Now let’s analyze the item itself:
- Is it Viable?
- Does your product really solve a problem?
- How does it solve this problem better than anything else currently on the market?
- What is the size of the market you will be entering into with your product?
Often, we see products that meet the standard of solving a problem and have a unique story, but the issue is that not enough people in the country identify with the problem, making the product a bad choice for brick and mortar.
Which Products Can Survive and Which Ones Can’t?
The next thing to evaluate is the chain you are in.
Is the retailer right for the product and demographic? For example, take a unique product that is for a relatively rare health condition. This product will not do well if launched in a grocery store, since OTC products purchased there are based more on convenience.
Assuming you have cleared all of these hurdles, we now get to the next question: How are you telling people about your product? You need to communicate to prospective customers what your product is, and where to buy it.
Ask yourself: What is your advertising program? What percentage of sales are you investing in saving the brand? And what are the long term implications?
As the marketer, the first thing you need to know is that saving a product from delisting is not about maintaining a long-term advertising budget, nor is it about short-term profitability. You will need to overspend to move the needle in the time frame that the retailer has given you to work with.
On average, a consumer needs to see an advertisement 4 times before they buy or try a product. For a normal campaign, this can be spread over a 13 to 26 week time frame, but for a troubled SKU, this time frame must be greatly condensed.
This is No Time for Brand Building
If your retailer is national in scale, your focus will likely be on a national mass media advertising program. If you are regional, the most efficient media is likely to be digital. With digital media, we can geotarget closely around the locations where your product is found, but the cost to reach people can be much higher than it is in mass media.
How to Reach the “Mendoza Line”
For example, let’s say you are in a chain with 4,000 stores, and you need to move one piece per week, per store. That’s 4,000 units per week.
For the sake of this example, let’s say you are currently selling 1,500 pieces per week. So you need an immediate lift of 2,500 units per week. Now, let’s assume your retail price is $15.00, with a wholesale of $8.50.
Your media budget will be at least 50% of wholesale, which is $4.25 x 2,500 = $10,625 per week, or approximately $46,000 per month ($10,625 X 4.33 weeks per month).
Note that this does not count any cost for developing the assets needed for the campaign.
What Retail Survival Requires
Keep in mind this is a very average formula. It can be altered up or down depending on your share of voice: the amount of advertising you’re doing compared to your competitors.
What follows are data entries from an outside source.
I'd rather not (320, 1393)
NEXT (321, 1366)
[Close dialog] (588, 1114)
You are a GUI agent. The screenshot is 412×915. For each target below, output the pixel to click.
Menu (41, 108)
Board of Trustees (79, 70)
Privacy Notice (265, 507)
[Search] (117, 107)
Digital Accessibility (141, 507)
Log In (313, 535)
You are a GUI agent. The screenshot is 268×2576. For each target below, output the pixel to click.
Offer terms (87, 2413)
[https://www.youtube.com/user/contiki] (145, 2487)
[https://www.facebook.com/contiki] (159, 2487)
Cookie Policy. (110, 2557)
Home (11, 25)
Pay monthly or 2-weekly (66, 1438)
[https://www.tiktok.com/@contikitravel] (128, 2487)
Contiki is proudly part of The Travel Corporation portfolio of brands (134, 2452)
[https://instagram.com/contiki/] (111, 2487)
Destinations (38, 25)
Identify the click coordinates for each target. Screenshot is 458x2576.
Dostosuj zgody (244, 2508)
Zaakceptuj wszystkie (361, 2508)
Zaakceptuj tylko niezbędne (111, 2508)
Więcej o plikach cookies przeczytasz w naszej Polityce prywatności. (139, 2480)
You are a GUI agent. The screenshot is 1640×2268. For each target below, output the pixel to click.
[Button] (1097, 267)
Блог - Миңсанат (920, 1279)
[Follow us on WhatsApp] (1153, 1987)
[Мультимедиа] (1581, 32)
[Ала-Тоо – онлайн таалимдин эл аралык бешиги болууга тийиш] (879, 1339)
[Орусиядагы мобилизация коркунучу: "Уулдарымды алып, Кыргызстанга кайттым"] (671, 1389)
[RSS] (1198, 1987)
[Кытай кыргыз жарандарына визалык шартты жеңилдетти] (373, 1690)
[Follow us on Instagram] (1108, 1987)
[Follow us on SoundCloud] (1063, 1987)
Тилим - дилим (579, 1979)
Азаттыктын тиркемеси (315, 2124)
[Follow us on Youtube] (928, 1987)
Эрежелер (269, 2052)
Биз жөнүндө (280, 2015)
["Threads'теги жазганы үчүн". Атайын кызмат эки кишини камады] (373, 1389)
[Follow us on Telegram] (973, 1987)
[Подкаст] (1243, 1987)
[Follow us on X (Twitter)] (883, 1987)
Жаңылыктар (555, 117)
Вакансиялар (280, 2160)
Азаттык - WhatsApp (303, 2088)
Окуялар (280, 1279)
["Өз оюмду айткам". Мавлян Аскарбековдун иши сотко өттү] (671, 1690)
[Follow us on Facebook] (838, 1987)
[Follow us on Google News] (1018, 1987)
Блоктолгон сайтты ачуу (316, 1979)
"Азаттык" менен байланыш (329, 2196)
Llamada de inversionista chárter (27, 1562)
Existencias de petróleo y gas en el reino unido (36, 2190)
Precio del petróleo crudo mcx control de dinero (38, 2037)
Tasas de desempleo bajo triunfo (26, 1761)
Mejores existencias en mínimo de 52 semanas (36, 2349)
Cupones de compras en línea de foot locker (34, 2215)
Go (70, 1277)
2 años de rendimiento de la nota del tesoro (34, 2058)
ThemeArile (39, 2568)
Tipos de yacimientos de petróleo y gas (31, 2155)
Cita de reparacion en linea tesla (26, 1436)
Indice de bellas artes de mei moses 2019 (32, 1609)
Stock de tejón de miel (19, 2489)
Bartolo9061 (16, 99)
The more your competitors spend, the more it will take for you to be heard. The less they spend, the less you need to spend to be heard.
The bottom line is, assuming you have a product that people need, a unique reason they should buy, and enough time to create assets and get a campaign to market, there is a very real chance your SKU can survive.
Delaying can lead to irreversible delisting.
But be warned, all too often, companies come to us in this position, and they drag their feet, hoping for a miracle or waiting to see if the retail buyer doesn’t notice. Trust us, the buyer has noticed. Your best hope is to act swiftly and decisively, and to do it today.